Assigned task ▸ Only one stretch of the data below is wanted: the lines starting at the one with "Click the Camioneros team name" and ending at the one with "Image resolution: width=1365", both included, given again exactly.

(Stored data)
+---+

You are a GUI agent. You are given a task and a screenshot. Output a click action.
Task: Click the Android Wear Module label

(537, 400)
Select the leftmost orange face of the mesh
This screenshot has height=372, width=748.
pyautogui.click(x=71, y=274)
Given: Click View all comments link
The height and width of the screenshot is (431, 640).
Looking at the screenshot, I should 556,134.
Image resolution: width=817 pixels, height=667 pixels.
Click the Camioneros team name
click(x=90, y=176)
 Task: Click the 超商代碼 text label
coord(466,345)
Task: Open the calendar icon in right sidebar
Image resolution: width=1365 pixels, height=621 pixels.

+---+

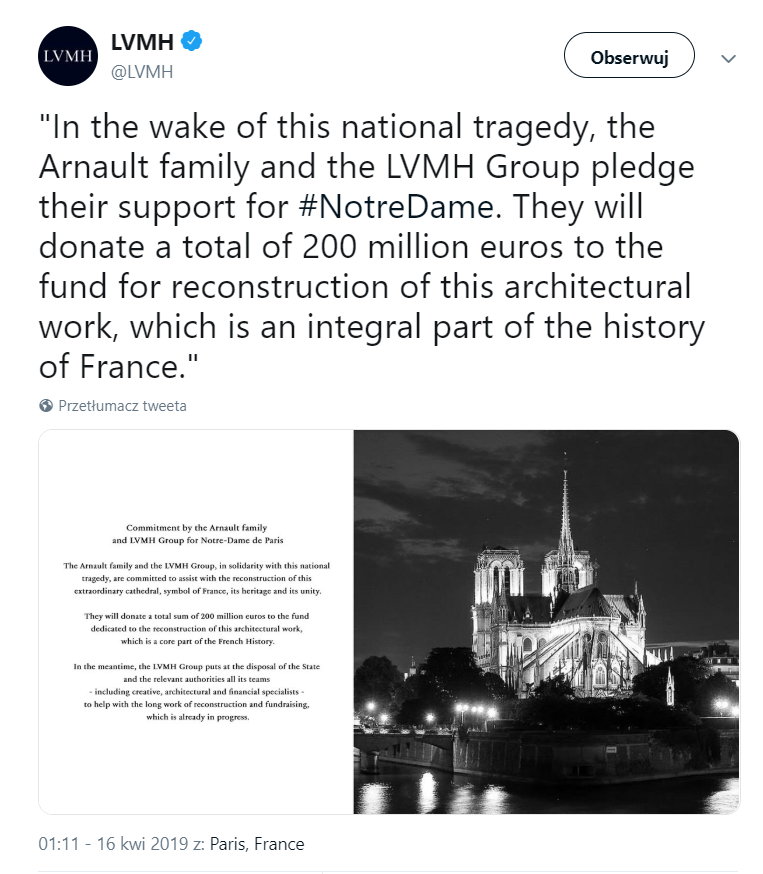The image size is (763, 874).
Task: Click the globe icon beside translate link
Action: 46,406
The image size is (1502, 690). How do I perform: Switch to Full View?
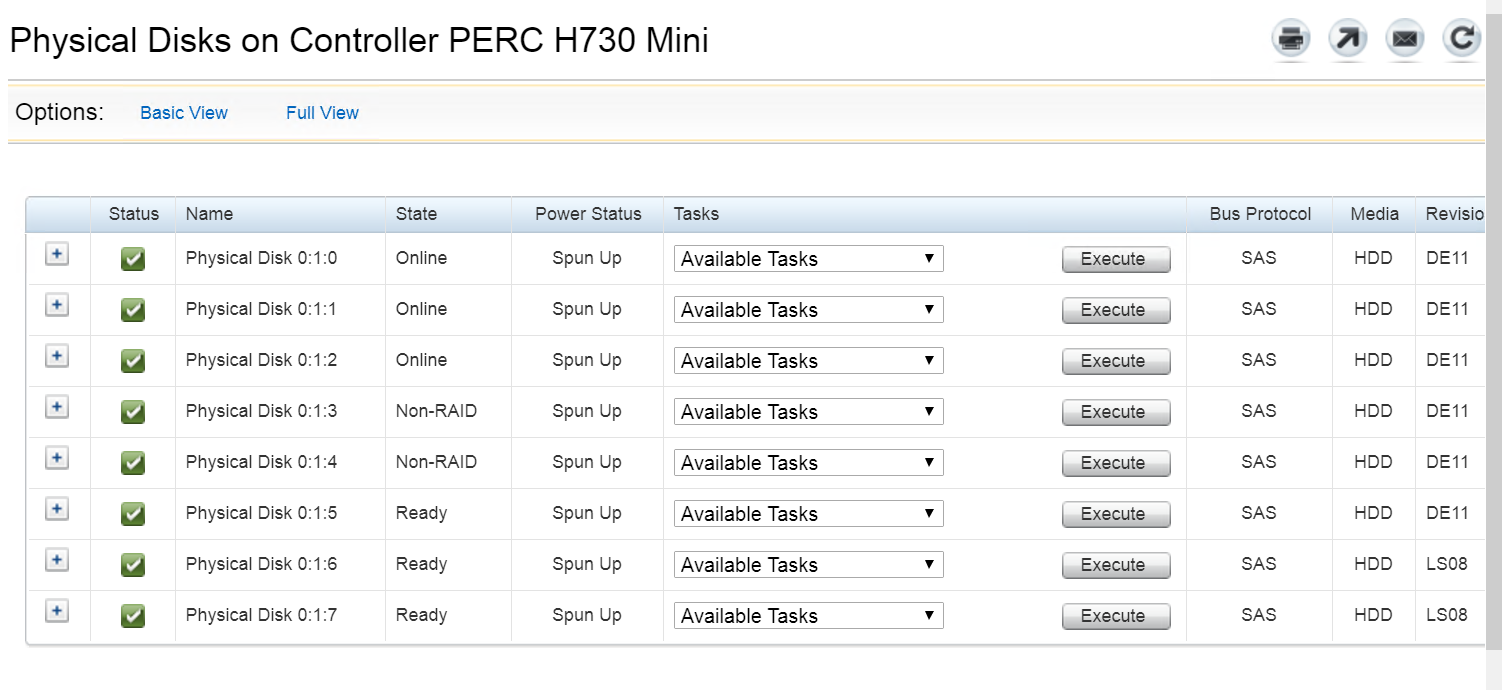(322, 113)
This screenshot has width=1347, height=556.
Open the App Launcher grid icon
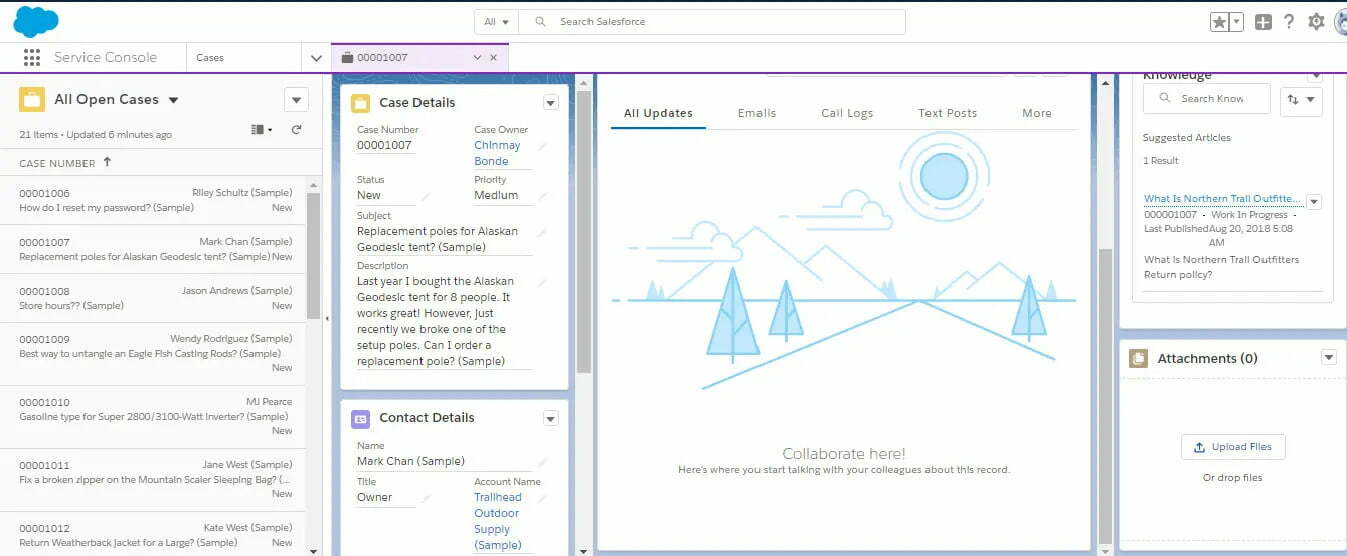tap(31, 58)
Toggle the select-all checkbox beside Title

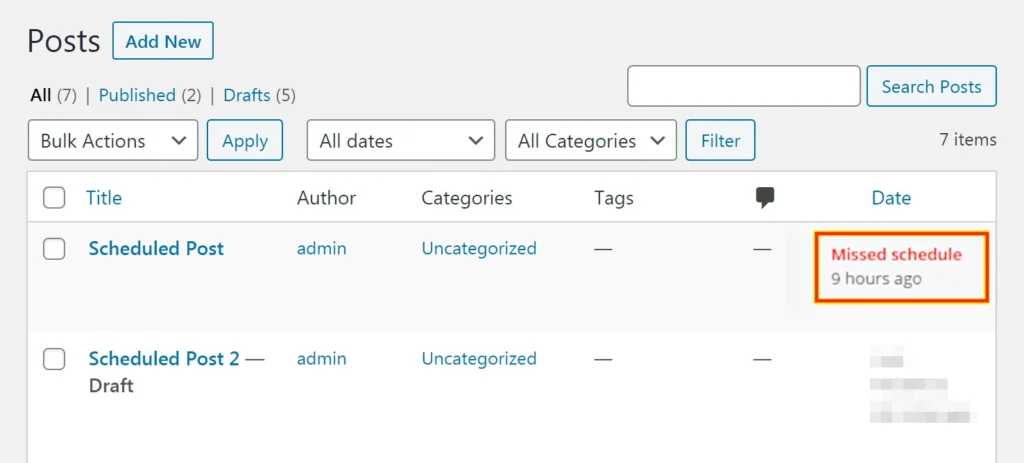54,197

+---+

Response to this task ▸
Click the Camioneros team name
click(x=90, y=176)
 Task: Click the 超商代碼 text label
coord(466,345)
Task: Open the calendar icon in right sidebar
Image resolution: width=1365 pixels, height=621 pixels.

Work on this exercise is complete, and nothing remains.